__Exercise details__
Repeat the entries beneath in their entirety, precisely as given.

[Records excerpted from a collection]
-- Opening Marker --

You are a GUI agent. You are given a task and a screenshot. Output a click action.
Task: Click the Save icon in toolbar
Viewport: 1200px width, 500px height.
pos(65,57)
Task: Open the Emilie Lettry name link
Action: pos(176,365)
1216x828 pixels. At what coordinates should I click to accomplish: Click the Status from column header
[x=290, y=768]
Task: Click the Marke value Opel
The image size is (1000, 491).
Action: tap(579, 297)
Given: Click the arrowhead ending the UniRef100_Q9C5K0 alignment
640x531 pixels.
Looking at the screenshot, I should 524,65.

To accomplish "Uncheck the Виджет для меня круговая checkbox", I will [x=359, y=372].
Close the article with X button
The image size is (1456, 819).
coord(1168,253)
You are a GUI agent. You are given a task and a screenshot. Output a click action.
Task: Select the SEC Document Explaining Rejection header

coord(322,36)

-- Closing Marker --

__Solution to this problem__
You are a GUI agent. You are given a task and a screenshot. Output a click action.
Task: Click the Save icon in toolbar
Viewport: 1200px width, 500px height.
pos(65,57)
Task: Open the Emilie Lettry name link
Action: pos(176,365)
1216x828 pixels. At what coordinates should I click to accomplish: Click the Status from column header
[x=290, y=768]
Task: Click the Marke value Opel
The image size is (1000, 491).
Action: tap(579, 297)
Given: Click the arrowhead ending the UniRef100_Q9C5K0 alignment
640x531 pixels.
Looking at the screenshot, I should 524,65.

To accomplish "Uncheck the Виджет для меня круговая checkbox", I will [x=359, y=372].
Close the article with X button
The image size is (1456, 819).
coord(1168,253)
You are a GUI agent. You are given a task and a screenshot. Output a click action.
Task: Select the SEC Document Explaining Rejection header

coord(322,36)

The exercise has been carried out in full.